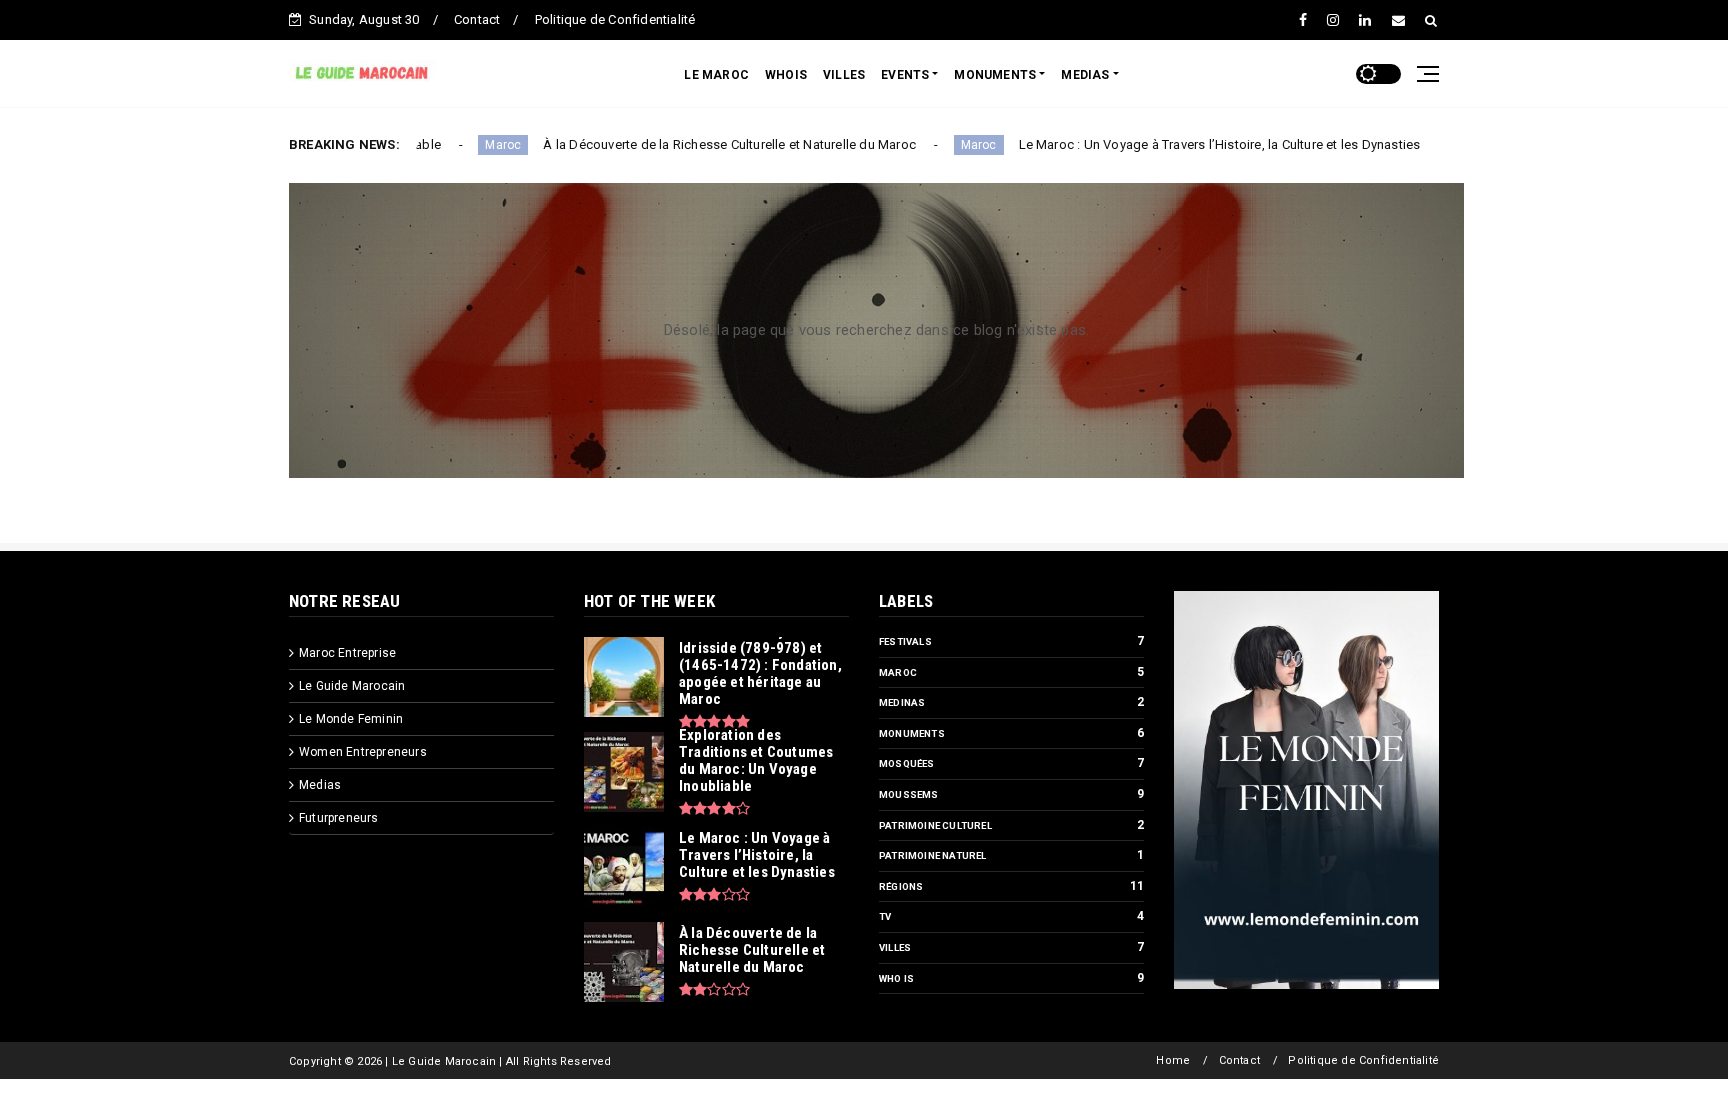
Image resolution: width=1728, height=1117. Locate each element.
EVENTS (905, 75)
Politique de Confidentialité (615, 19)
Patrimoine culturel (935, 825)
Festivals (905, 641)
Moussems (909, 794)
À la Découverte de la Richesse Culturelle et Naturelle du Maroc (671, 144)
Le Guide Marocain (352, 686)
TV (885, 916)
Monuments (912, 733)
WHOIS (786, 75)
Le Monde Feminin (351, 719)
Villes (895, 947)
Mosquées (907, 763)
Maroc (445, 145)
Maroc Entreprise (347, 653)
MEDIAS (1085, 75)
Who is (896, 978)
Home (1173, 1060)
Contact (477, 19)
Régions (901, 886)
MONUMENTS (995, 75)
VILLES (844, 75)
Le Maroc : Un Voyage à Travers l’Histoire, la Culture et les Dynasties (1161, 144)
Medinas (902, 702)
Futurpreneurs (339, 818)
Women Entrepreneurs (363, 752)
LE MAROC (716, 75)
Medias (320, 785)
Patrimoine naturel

Description of the task:
Where in the records does the string "Patrimoine" appear? Copy every line that has it.

Result of this task:
Patrimoine culturel (935, 825)
Patrimoine naturel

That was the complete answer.